Louriel, que morreu, fez algumas matérias comigo. A mãe dele, Olga de Alaketo, foi vestida vários anos por Denner, que foi o precussor da moda no Brasil. Denner a vestia e ela ficava parecendo uma rainha africana. Tinha postura de rainha, andava na alta sociedade do Rio e de São Paulo.

Hoje aos 65 anos, Reynivaldo cuida da sua empresa de assessoria de comunicação, um ramo diferente da agitação que cerca o trabalho em redação de jornal. Fazendo um retrospecto da sua carreira, fica patente que foi um jornalista especializado em retratar a cultura afro- brasileira. A proximidade começou por conta da capoeira que ele praticava e o tornou amigo de Mestre Bimba e Mestre Pastinha, em defesa de quem foi bater na Câmara de Vereadores: “Pastinha estava passando fome. Eu era repórter na época, fui à Câmara e falei com algumas pessoas. Ele passou a receber uma pensão que a Câmara concedeu excepcionalmente a ele”.

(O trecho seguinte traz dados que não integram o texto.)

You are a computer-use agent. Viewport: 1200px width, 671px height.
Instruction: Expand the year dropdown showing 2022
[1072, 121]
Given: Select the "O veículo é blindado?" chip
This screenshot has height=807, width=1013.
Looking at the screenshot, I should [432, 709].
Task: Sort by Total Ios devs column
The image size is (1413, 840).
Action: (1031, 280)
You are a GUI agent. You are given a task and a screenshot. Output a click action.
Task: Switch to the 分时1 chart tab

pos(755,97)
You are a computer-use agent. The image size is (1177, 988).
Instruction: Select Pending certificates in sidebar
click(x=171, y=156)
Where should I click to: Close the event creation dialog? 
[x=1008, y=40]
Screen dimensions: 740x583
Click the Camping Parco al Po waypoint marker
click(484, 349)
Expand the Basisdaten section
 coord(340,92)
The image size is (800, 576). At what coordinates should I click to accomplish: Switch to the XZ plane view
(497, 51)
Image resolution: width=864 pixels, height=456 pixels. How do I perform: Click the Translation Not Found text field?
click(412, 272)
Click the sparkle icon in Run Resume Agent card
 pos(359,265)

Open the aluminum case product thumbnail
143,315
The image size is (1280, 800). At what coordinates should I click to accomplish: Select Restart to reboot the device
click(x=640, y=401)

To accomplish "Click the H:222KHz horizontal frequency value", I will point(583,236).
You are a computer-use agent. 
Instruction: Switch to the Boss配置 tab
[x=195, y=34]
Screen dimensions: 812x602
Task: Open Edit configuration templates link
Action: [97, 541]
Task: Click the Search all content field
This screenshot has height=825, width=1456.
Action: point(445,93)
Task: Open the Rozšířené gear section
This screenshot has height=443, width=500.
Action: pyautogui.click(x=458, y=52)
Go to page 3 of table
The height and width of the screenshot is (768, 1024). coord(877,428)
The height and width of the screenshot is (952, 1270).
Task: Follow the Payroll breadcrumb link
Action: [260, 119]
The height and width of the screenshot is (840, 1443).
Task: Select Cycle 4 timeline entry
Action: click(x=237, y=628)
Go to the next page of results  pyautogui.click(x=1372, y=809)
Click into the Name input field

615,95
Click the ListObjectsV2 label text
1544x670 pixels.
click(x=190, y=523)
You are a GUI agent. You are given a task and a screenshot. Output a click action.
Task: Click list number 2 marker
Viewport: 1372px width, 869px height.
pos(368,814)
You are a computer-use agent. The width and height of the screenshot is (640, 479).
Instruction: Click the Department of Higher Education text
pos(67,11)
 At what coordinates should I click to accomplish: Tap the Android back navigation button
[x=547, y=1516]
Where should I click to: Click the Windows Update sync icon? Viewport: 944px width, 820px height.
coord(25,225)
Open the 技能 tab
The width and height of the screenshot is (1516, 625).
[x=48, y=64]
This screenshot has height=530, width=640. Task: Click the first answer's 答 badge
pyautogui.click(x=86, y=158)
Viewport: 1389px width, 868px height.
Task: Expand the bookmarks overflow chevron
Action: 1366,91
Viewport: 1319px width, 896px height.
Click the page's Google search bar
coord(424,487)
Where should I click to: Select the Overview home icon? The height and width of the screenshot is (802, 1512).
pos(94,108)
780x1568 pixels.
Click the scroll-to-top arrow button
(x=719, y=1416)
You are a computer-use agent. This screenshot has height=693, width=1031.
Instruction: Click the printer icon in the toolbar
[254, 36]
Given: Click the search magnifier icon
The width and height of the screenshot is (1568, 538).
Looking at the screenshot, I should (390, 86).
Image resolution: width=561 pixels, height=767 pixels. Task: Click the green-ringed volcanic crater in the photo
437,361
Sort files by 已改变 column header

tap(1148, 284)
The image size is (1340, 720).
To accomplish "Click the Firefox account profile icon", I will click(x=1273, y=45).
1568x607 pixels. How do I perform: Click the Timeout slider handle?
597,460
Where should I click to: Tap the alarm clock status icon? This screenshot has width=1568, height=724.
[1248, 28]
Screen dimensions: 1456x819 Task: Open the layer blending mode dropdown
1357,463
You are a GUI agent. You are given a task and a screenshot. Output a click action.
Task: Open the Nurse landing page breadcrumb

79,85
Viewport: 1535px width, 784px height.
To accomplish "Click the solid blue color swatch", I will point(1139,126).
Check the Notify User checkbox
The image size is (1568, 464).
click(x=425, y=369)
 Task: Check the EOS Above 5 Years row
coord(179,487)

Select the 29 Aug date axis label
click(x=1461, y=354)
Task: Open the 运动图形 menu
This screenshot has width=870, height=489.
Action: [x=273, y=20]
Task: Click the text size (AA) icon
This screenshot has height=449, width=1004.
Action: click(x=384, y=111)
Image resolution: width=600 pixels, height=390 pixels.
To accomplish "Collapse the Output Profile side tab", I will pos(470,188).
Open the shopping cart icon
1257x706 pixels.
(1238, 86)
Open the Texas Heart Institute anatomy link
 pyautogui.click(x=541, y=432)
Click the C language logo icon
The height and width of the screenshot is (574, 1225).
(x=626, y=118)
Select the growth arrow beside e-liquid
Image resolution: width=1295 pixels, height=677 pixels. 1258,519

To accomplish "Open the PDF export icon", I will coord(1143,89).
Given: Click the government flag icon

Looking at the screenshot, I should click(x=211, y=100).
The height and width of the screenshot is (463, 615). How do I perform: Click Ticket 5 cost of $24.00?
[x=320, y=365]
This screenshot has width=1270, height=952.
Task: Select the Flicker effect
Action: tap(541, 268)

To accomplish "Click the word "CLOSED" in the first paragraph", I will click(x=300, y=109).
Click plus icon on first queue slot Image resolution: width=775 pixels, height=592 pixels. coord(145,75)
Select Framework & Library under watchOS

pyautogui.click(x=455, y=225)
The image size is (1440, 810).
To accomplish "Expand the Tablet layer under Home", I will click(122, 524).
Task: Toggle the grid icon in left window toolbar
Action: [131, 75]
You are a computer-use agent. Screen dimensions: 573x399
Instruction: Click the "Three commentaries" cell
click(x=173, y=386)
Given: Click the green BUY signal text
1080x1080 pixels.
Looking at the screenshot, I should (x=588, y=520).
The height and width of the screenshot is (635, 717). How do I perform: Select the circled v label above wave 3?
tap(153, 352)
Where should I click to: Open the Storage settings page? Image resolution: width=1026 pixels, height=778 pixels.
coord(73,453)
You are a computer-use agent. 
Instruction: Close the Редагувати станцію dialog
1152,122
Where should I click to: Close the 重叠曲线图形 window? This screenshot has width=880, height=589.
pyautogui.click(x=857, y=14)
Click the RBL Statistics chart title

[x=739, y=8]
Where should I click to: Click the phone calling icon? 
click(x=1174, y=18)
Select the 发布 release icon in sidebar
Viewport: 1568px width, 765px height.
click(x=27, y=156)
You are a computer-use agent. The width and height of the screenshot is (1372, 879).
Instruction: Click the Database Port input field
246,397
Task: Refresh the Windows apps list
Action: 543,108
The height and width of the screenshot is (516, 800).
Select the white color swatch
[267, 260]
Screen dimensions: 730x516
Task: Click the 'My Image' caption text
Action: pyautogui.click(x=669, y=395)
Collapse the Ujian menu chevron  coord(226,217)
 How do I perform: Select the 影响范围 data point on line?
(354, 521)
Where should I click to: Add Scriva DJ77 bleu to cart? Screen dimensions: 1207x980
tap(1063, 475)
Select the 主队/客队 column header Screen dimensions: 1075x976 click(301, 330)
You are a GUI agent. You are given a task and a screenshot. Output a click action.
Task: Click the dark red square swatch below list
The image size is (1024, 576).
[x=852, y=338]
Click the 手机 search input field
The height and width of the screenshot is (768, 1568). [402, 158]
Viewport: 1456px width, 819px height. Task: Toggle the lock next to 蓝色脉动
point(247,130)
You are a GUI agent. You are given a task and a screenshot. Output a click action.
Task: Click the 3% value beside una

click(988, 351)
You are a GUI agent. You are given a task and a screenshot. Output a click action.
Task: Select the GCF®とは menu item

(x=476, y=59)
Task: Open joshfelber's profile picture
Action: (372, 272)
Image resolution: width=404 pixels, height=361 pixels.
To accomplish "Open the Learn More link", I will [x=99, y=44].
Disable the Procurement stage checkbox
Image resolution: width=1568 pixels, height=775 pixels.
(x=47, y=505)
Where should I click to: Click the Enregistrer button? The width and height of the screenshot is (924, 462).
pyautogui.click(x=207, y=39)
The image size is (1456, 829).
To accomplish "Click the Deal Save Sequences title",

O convívio com o pessoal da capoeira o aproximou do povo de candomblé por meio de convites para “carurus”, grandes festas onde a iguaria é servida para quem aparecer, que, se vai ficando restrita na capital, por conta do distanciamento que a cidade grande provoca, ainda é muito comum no interior baiano. Estes laços ficaram ainda mais fortes quando Reynivaldo decidiu cursar Ciências Sociais na UFBA, universidade de onde seria professor, anos depois, no curso de jornalismo.

A entrada na escola em tempos de ditadura militar rendeu-lhe problemas bem comuns para estudantes que tinham um comportamento mais decidido. Ao lado de outros colegas, como o sociólogo Gey Espinheira, falecido recentemente, foi afastado do curso. A informação que receberam é que era uma determinação policial. Não houve nenhum tipo de formalidade, como conta Reynivaldo: “Nessa brincadeira, passamos dois anos suspensos, sem nenhuma formalidade, sem nenhum processo”.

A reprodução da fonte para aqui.